Он старался отобрать из этих разрозненных обрывков нечто разумное, возможно, даже достойное, почетное. Сделать выбор, с которым бы согласился даже его отец; о матери он больше не желал даже вспоминать, а тем более ориентироваться на то, что она подумала бы.
Может, я просто хотел, чтобы меня оставили в покое. Жить в Хедли, в маленьком домике на холме, с котом Чоризо и писклявыми летучими мышами по ночам, недалеко от того места, где вырос, пусть даже теперь оно страшно далеко.
– Грейс, это бы ничего не изменило.
Они заночевали у сосны, во мху и влажной траве, меньше чем в миле от топографической аномалии, и финальный подход предстоял утром.
– А что изменило бы?
Она ответила мягко, даже, пожалуй, нежно. И от этого он особенно остро ощутил охватившее его отчаяние. Он все еще видел множество глаз биолога, которые превратились в звезды, а потом – в скачущие белые огоньки. А те, в свою очередь, превратились в шахматную доску, на которой застыл последний ход его отца. На которой Контролю теперь предстояло сделать свой последний ход.
– Если бы ты все мне рассказала. Еще тогда, в Южном пределе.
– Нет. Вот это бы точно не изменило ничего.
Кукушка спала рядом с ним, и это помогало ему окончательно не впасть в отчаяние. Она лежала на боку, крепко прижавшись к его спине и обхватив обеими руками, словно охраняла. Он чувствовал себя в безопасности, и в этот момент любил ее еще больше, за то, что она позволила себе это сейчас, когда в этом становилось все меньше и меньше смысла. Может быть даже, смысла в этом не было уже никакого.

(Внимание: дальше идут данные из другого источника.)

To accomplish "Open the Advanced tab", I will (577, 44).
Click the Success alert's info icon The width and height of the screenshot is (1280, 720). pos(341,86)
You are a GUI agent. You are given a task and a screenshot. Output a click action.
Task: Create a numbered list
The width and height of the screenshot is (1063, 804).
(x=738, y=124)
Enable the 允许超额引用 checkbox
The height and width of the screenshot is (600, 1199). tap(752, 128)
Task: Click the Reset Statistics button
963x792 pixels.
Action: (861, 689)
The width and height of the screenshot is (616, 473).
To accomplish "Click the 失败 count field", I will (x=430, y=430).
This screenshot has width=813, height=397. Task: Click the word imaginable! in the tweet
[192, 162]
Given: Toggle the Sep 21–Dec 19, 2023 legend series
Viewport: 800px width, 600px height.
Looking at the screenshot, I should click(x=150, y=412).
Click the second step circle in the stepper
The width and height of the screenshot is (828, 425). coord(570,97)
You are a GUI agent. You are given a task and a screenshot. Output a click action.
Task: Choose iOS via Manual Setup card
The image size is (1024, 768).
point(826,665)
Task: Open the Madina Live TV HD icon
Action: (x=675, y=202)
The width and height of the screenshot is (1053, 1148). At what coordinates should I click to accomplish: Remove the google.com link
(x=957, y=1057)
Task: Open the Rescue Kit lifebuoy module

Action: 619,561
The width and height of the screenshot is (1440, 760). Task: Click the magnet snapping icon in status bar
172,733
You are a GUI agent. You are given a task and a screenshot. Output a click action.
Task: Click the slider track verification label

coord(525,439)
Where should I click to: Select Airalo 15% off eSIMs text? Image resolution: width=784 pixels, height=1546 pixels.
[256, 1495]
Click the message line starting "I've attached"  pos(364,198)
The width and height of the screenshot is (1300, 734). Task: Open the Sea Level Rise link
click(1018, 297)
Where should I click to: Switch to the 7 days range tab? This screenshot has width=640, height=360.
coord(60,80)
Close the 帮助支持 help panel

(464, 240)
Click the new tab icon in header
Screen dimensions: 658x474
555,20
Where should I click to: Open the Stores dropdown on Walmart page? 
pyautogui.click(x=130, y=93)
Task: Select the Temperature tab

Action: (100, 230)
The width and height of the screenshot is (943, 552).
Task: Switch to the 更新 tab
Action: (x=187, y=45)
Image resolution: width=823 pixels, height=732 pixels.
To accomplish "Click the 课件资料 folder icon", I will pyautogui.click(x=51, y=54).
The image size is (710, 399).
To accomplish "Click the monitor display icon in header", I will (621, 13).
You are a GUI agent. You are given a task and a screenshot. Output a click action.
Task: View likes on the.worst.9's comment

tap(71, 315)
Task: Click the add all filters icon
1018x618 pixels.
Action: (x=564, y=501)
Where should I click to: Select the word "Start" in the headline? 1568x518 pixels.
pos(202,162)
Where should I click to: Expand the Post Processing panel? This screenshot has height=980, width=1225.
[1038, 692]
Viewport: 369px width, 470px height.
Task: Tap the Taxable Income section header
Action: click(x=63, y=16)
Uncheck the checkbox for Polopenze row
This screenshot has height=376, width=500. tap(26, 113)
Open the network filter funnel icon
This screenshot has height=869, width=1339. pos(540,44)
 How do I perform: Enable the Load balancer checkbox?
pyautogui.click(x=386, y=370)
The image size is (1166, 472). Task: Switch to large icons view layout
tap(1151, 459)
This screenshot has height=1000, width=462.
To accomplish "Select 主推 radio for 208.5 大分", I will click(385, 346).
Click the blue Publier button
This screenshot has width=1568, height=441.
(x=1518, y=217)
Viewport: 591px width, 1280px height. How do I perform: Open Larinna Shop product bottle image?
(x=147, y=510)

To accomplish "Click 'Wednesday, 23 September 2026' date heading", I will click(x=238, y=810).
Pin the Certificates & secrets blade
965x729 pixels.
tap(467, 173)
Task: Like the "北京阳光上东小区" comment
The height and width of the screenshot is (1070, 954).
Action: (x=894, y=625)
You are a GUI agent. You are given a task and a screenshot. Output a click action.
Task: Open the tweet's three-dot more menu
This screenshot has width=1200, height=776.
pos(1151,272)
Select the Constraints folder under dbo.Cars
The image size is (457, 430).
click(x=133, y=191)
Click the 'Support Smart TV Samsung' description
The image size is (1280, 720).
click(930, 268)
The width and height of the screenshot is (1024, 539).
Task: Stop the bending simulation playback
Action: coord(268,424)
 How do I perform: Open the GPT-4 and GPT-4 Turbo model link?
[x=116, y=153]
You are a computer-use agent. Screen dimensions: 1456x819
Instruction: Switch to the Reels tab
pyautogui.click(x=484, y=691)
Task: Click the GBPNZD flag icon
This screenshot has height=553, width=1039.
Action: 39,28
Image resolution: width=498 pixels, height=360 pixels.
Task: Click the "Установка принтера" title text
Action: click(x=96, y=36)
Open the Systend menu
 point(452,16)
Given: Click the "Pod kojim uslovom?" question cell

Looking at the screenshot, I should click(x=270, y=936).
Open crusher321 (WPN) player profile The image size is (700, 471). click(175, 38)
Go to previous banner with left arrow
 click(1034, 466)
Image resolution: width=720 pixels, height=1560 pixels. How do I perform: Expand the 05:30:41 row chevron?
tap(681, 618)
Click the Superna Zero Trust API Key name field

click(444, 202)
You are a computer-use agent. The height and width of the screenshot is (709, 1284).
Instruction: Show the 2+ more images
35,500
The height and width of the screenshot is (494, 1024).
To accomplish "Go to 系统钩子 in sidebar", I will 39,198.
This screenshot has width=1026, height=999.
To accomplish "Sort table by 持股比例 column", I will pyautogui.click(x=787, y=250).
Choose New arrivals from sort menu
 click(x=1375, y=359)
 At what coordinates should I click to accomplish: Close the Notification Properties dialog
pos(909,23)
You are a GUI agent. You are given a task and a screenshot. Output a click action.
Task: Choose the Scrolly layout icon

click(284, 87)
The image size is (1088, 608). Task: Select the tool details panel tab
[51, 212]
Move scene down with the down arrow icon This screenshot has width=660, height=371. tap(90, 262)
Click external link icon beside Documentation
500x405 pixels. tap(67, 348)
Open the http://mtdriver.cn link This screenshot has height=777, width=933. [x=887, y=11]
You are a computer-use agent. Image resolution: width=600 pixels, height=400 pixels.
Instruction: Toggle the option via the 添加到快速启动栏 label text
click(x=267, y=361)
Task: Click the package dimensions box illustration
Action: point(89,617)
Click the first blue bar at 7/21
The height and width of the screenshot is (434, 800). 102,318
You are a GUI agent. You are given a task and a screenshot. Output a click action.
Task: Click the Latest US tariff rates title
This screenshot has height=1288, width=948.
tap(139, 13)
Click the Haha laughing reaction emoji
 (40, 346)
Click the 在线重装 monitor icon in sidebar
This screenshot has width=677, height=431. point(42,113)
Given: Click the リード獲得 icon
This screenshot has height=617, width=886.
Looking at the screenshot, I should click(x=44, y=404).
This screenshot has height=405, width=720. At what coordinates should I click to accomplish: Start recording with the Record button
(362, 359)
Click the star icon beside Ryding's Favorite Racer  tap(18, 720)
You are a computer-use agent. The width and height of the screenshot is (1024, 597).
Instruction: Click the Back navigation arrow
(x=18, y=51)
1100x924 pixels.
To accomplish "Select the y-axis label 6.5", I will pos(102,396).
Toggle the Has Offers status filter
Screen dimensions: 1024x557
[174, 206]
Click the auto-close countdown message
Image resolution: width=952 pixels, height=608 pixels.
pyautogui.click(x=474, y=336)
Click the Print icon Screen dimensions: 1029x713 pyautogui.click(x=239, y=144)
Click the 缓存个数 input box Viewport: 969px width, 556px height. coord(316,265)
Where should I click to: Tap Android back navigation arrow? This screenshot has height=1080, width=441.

Ночь выдалась холодной, темной, вокруг столпились какие-то создания, глазели на них, темные силуэты их были тихи и неподвижны. Но он решил не обращать на них внимания.
Теперь он с особой отчетливостью вспоминал слова своего отца, понимая, что тот был прав. Отец говорил: «Если не знаешь своих страстей, это смущает мысль, но не сердце». Тогда, напортачив на задании, он мог говорить об этом с отцом только загадками и так и не рассказал ему всей правды. «Иногда нужно понять, что пора оставить то, что делаешь, и идти дальше – хотя бы ради других».
Идти дальше. От слов этих веяло холодом. Что же он должен делать дальше? И какова его истинная страсть? Он не знал ответа ни на один из этих вопросов, знал только, что его успокаивают сосновые иглы, слегка царапающие лицо, и еще сонный влажный запах земли с привкусом дымка.
Настало утро, а он все лежал в объятиях Кукушки до тех пор, пока она не заворочалась, а потом резко отодвинулась от него, и было в этом движении нечто финальное, бесповоротное. Горизонт над тростниковыми зарослями, бесконечными болотами и грязью начал озаряться алым, словно там разгорался пожар, а в голове у него звучал треск, который мог быть выстрелами или просто далеким воспоминанием.